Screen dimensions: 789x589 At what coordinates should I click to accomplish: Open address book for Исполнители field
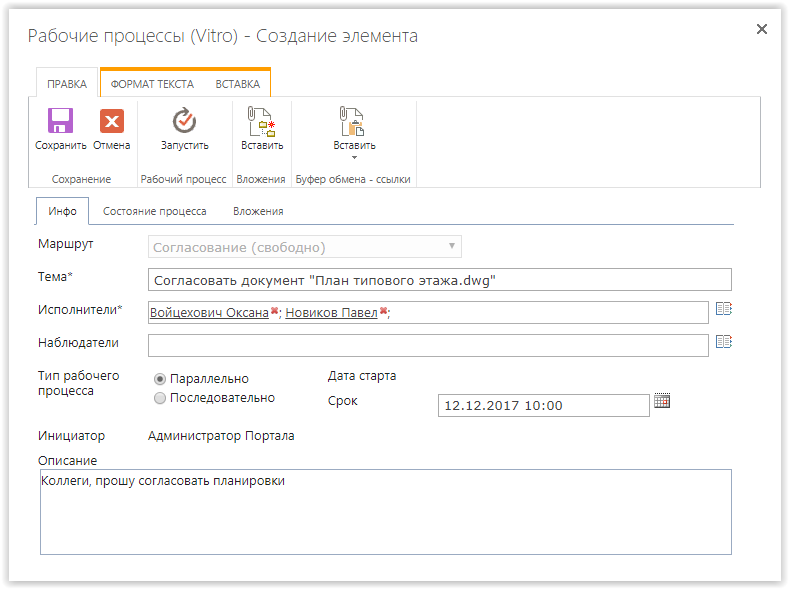tap(724, 309)
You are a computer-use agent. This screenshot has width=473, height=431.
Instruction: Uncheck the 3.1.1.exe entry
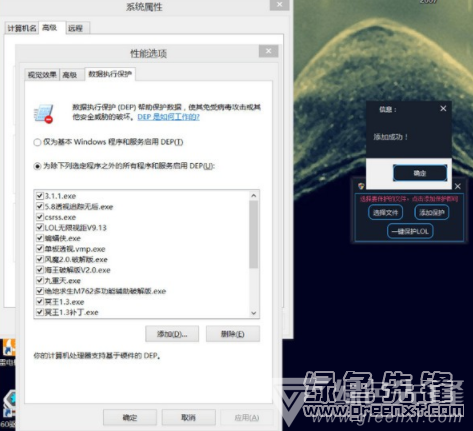point(40,196)

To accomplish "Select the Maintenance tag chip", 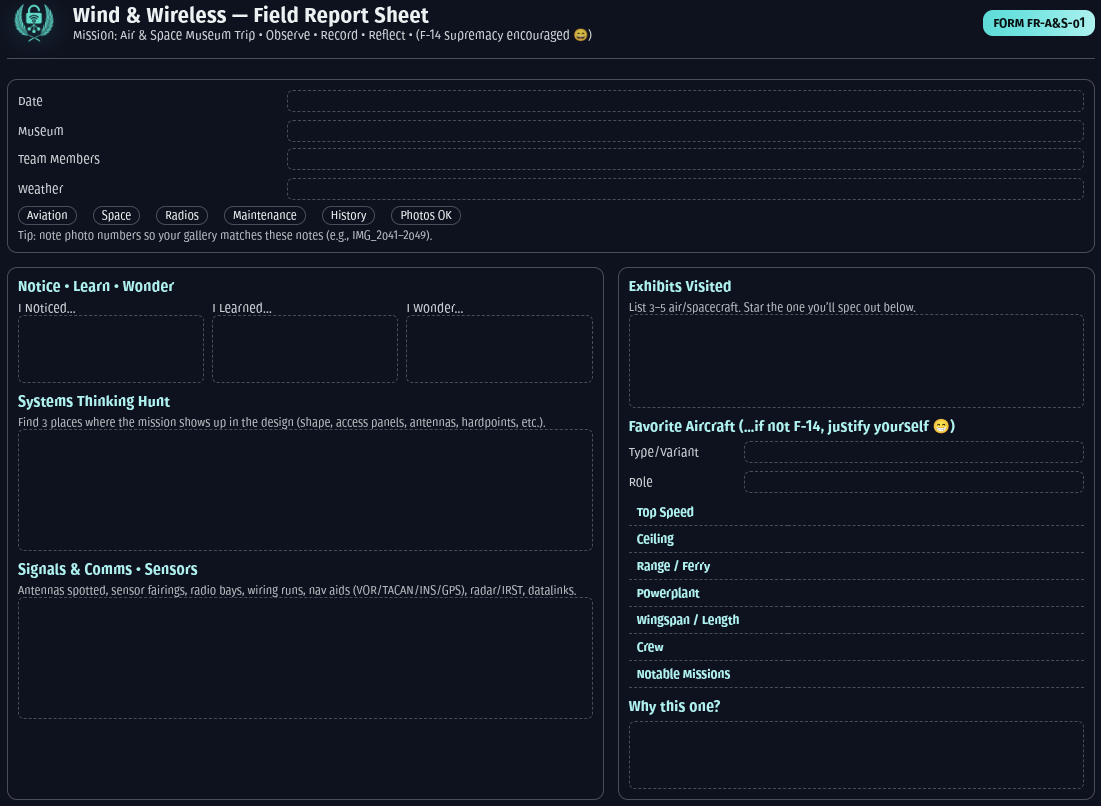I will pos(264,215).
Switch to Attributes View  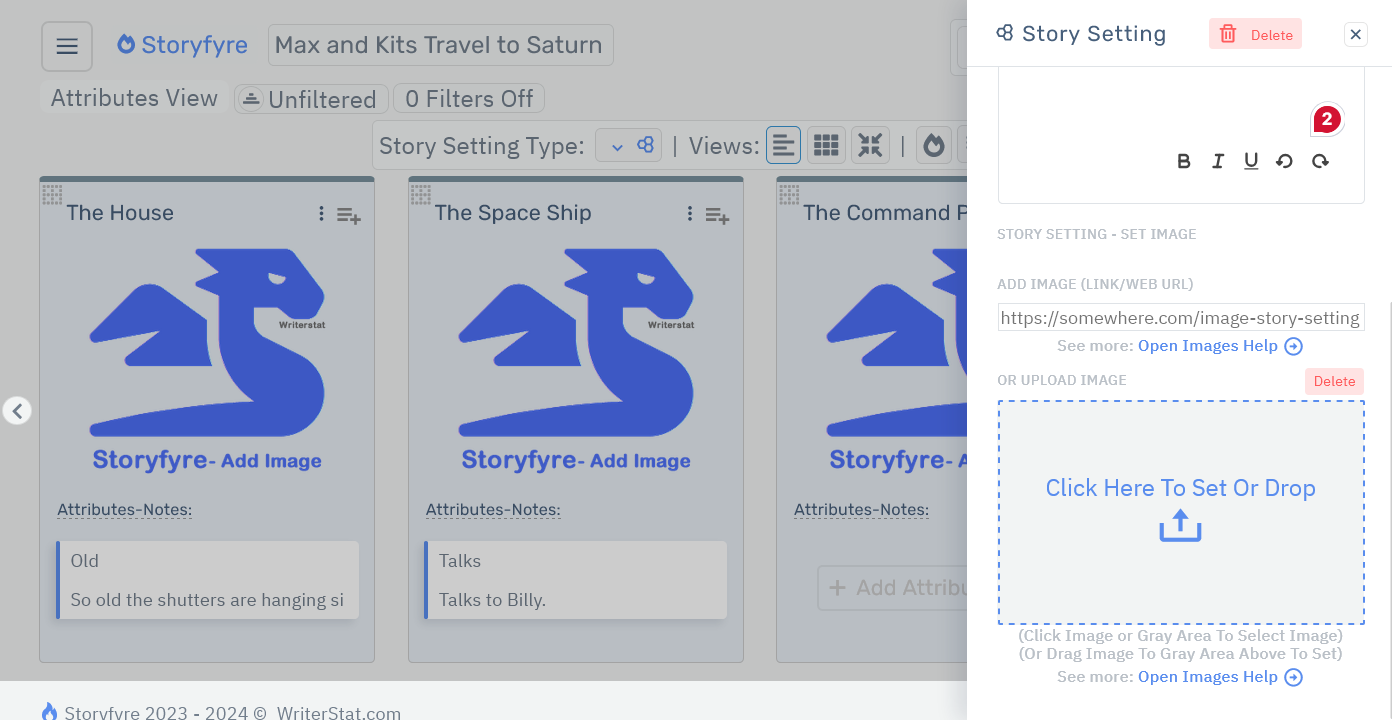[x=131, y=98]
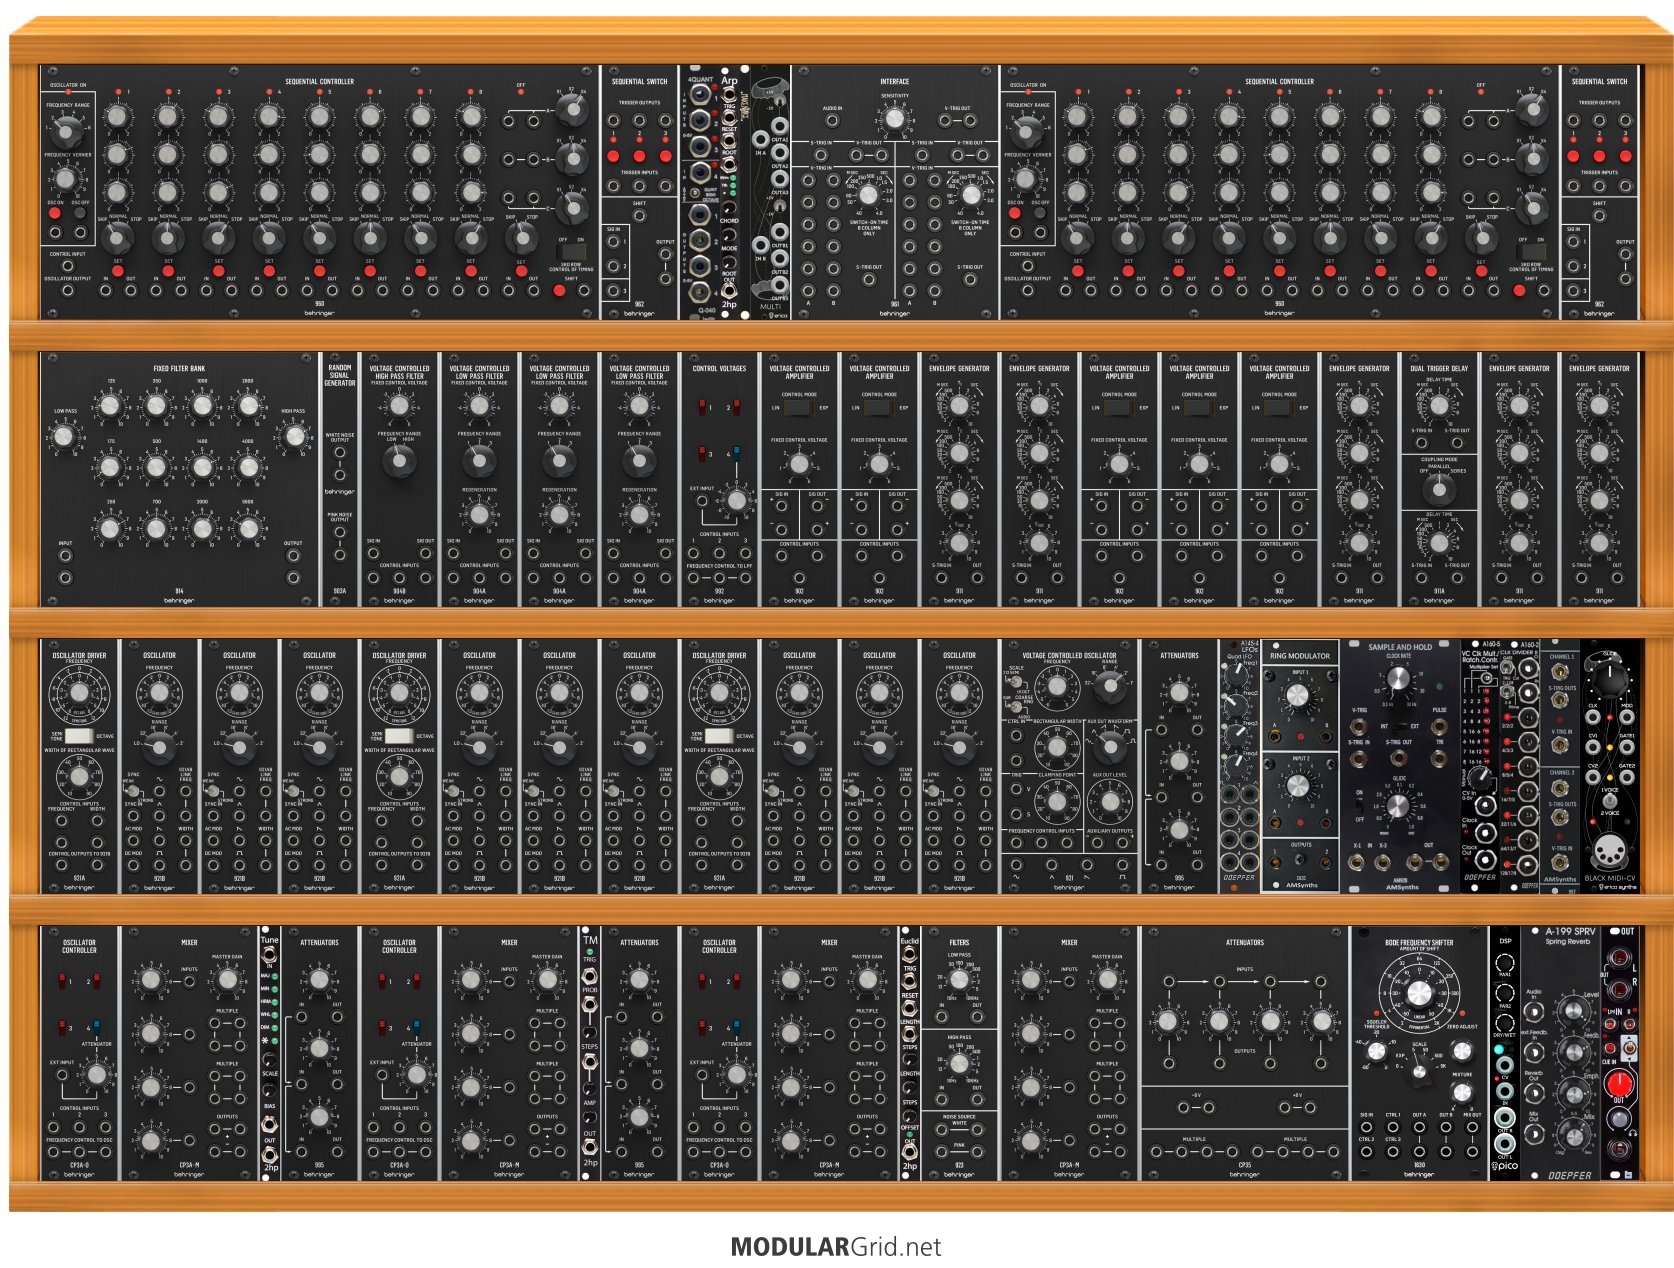Screen dimensions: 1674x1268
Task: Click the Interface module Sensitivity knob
Action: (x=895, y=119)
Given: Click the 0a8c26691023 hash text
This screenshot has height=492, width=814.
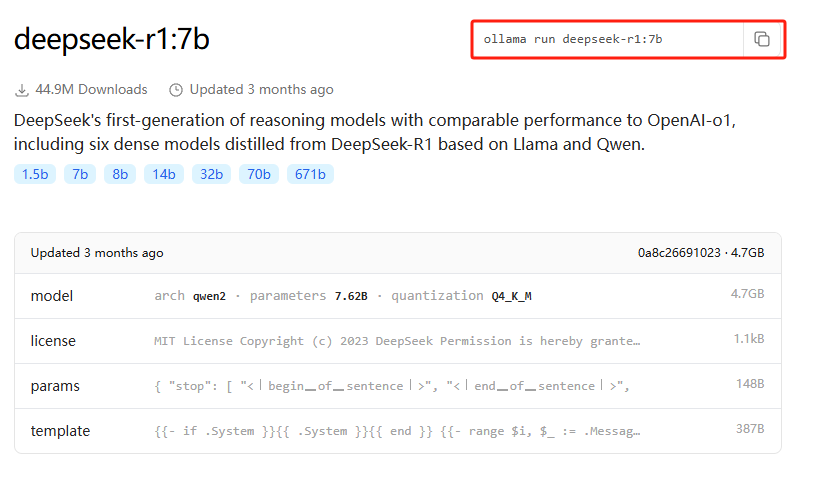Looking at the screenshot, I should (x=679, y=253).
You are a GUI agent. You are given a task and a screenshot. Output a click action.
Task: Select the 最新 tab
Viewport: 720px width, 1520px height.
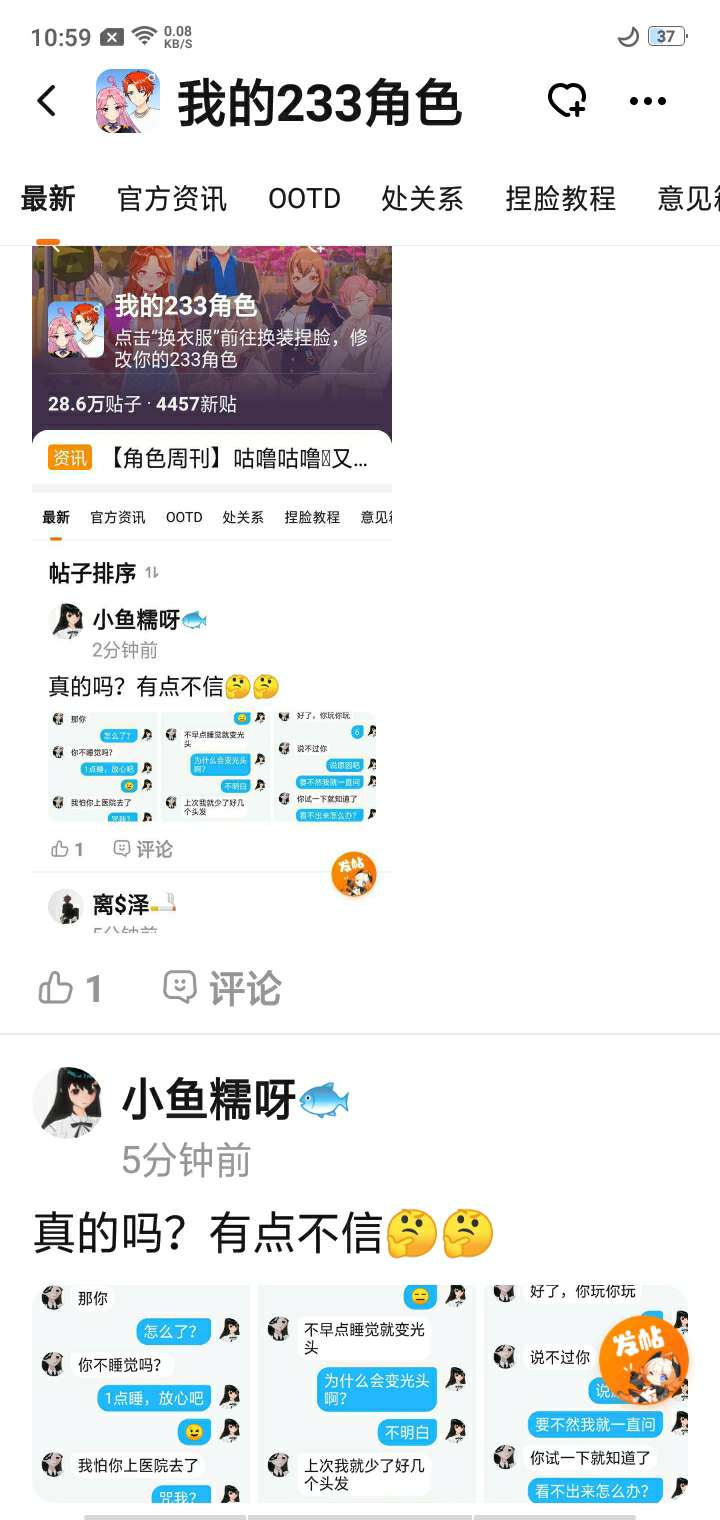48,199
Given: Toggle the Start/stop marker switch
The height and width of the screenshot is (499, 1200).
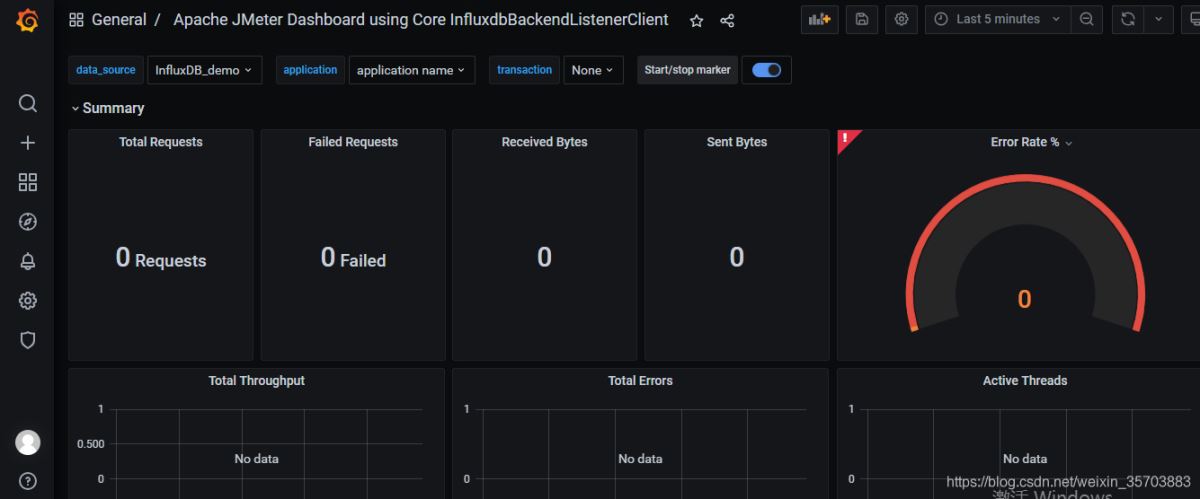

* _INSTRUCTIONS FOR THE TASK_:
Every line in the records above with the string "agent" in it should be shown.

* _WRITTEN REPLY_:
You are a computer-use agent. This screenshot has width=473, height=431.
You are a GUI agent. You are given a task and a screenshot. Output a click action.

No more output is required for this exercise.